Nanoparticles as Cement Additives
Some of the most common types of nanotechnology that have been used as cement additives include nano-silica (NS), calcium carbonate (CaCO3) nanoparticles, titanium dioxide nanoparticles (NT), various carbon nanostructures, polymers and coatings.
Since the 1960s, researchers have researched the usefulness of incorporating silicon dioxide, otherwise referred to as silica, into cement. Since then, several different types of silica have been used as cement additives, including silica fumes (SF), amorphous polymorphs of silica dioxide, and NS.
Typically, NS has an average size below 120 nm. As compared to SF, NS is associated with a superior pozzolanic effect and can also serve as nucleation sites and enhance the density of interfacial grain zones, improving the overall strength of cement.
Despite its advantageous properties, NS can agglomerate within cement and cause detrimental effects, including enhanced pore formation associated with reduced chloride ion penetration and lower cement lifetime, as well as an overall reduction in the strength of the cement material.
Low NS loadings can also fill concrete pores. Therefore, NS is often added to cement with a high superplasticizer percentage, which reduces porosity and capillary water absorption upon the introduction of NS into the cement.
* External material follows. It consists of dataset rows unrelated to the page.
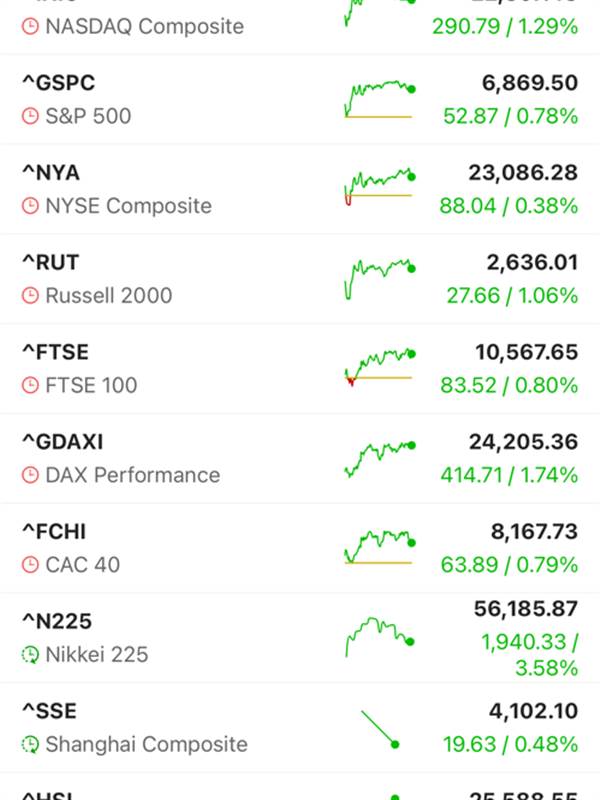Click the green clock icon beside Nikkei 225
600x800 pixels.
[x=31, y=655]
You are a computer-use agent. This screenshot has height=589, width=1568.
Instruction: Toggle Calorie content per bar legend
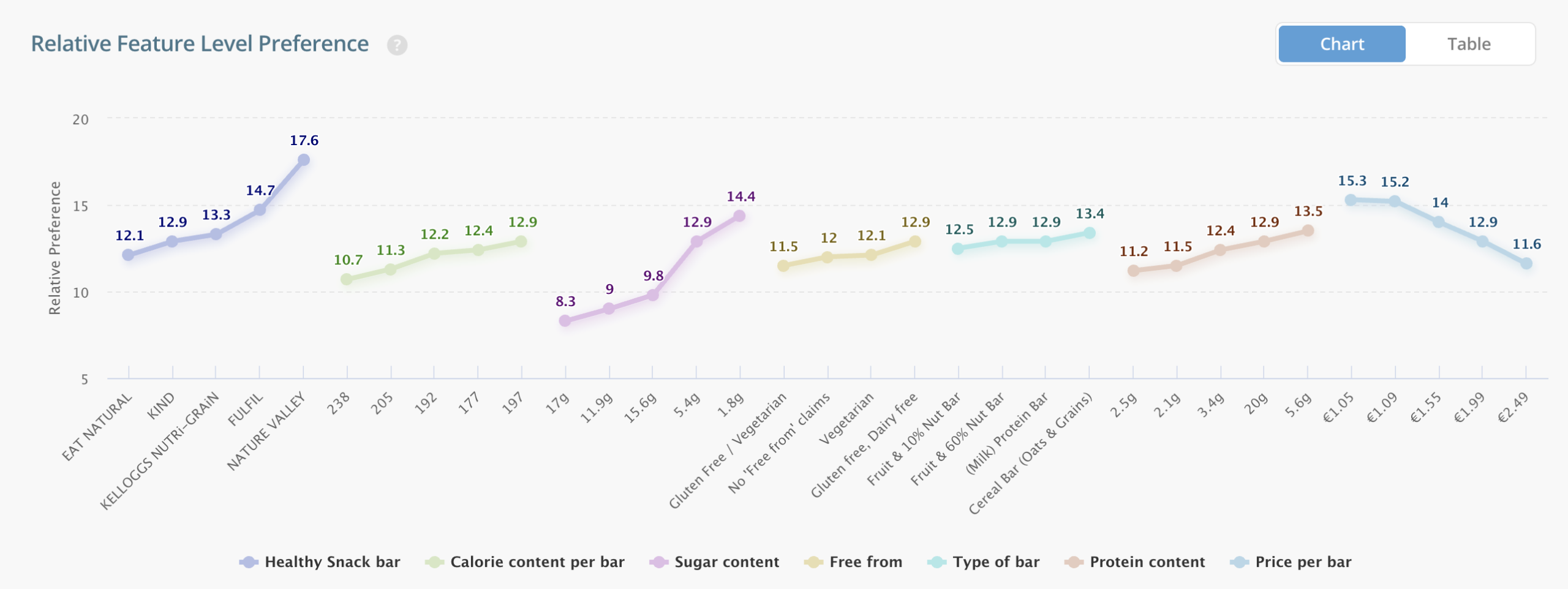[525, 562]
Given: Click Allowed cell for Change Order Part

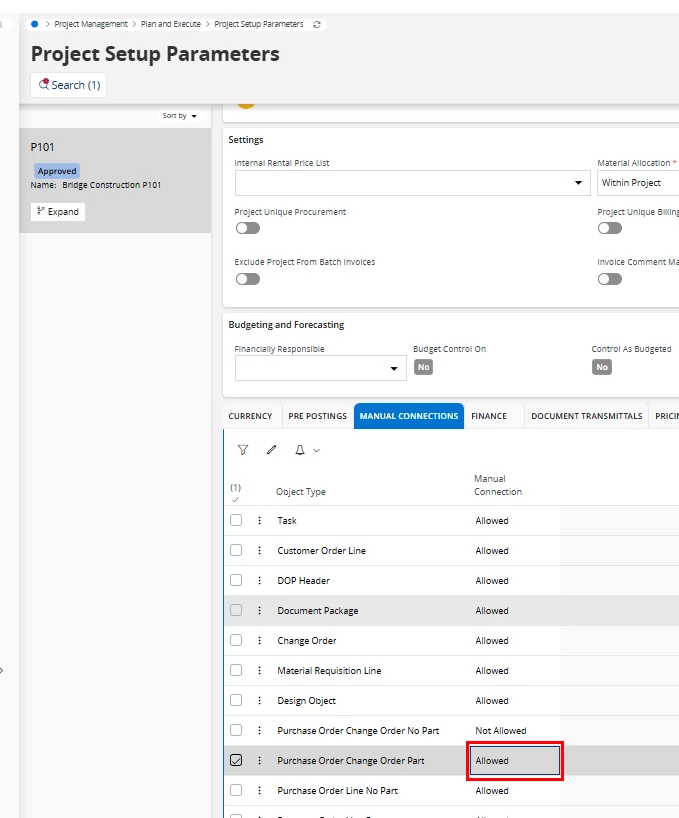Looking at the screenshot, I should point(516,761).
Overall, a maximum content loading of approximately 1.25% of NS, nano-iron oxide (NF) and/or nano-alumina (NA) is associated with benefits to the cement. Higher concentrations of these cement/water/superplasticizer mixtures are associated with detrimental effects on the compressive strength and porosity of the cement.
When incorporated into Ordinary Portland Cement (OPC), CaCO3 nanoparticles within the size range of 50 nm to 120 nm accelerate the hydration rate. CaCO3 nanoparticles are also often mixed with fillers, such as fly ash, to compensate for the hardness that fillers often introduce into cement.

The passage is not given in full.